新型コロナウイルス対策本部と内閣・厚生労働・法務部会が19日、合同で会議をおこないました。政府が今国会で提出を予定している「新型インフルエンザ等対策特別措置法等の一部を改正する法律案」について政府からヒアリングをする予定でしたが、与党内の手続きが終わっていないという理由で政府側が出席できないことになりました。そのため、衆院法制局に政府から与党に提出した改正案の概要を解説してもらい、出席議員が意見交換をおこないました。
冒頭あいさつに立った逢坂誠二対策本部長は、「昨日から通常国会が始まりまして、まさに今回(の国会)は緊急事態宣言下でコロナ対策を全面に押し出してやらないといけない。国民の命が失われる状況になっているので、とにかく政治の力を全力で発揮する場面だ」と力を込めました。政府が出席して説明できない状況について、「急いでいるのか急いでいないのか、やりたくないなら最初から協力を求めるなという思いを持つ」と憤りを示しました。そのうえで、「われわれが戦っているのは政府でも与党でもない。誰のために仕事をするか。国民のために仕事をするわけです」と述べ、政府の出席がなくても最大限の議論をするため意見交換すると会合の趣旨を説明しました。

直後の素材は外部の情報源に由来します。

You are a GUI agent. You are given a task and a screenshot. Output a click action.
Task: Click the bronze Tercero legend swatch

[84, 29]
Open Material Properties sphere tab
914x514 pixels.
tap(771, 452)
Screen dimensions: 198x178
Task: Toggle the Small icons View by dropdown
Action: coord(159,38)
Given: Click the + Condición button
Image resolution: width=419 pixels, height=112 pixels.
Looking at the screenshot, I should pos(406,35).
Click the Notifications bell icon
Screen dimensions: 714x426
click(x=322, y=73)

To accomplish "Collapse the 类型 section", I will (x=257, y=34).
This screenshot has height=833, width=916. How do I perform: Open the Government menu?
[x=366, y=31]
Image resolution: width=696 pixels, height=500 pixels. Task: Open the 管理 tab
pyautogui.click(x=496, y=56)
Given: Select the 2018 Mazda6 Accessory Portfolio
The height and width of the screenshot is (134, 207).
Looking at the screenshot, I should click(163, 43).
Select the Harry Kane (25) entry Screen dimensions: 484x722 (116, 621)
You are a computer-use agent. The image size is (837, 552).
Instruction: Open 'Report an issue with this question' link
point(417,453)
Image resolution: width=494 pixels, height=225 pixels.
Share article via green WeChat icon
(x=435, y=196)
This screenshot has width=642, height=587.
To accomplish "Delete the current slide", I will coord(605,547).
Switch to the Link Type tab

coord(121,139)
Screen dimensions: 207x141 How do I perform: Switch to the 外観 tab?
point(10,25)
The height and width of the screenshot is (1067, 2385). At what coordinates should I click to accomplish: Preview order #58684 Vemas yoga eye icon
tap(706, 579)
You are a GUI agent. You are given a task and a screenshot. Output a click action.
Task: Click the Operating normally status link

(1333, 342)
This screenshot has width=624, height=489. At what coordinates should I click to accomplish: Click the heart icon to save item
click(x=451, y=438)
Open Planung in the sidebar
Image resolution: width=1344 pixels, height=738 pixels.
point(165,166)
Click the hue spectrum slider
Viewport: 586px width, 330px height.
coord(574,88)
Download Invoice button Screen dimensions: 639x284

また、今回の特措法改正案で規定される罰則について、「われわれは罰則というものを頭ごなしに否定しているということではないが、きちんとした対策をすることが本筋だ」と述べ、感染防止、医療、事業や生活のための対策を十分に行ったうえで、それでも強制力が必要ならば「(罰則は)選択肢としてありうる」と述べました。そのうえで、「今の政府の対応を見ていると、その順番が逆になっている。『対策が不十分だ。それで現実がうまく回らない。だったら罰則だ』、これは本末転倒ではないか」と十分な感染拡大への対策を規定せずに、罰則を規定しようとすることに疑問を投げかけました。
意見交換終了後、今井雅人内閣部会長(衆院議員)が記者団からの取材に応じました。今井議員は、(1)罰則が厳し過ぎる、罰則を設けることが良いことなのかと意見があり、今後の審議は罰則が1つのポイントになる(2)財政上の支援が、「努力義務」だったものから「必要な措置を効果的に講ずる」となっているのは評価。十分な財政的措置がとれるか実効性を考える必要がある(3)罰則を講じると隠ぺいや検査に応じないことを引き起こし、かえってマイナスになる恐れがある。保健所に負荷がかかり、適切に取り締まりができるのか疑問――と会合で出た意見のポイントを説明しました。
罰則について会合で出た意見を詳しく問われると、「罰則そのものが必要ないという意見や刑事罰は厳しすぎるという意見、財政的支援と罰則のバランスが取れているかというのもあり、さまざま意見があった」と述べました。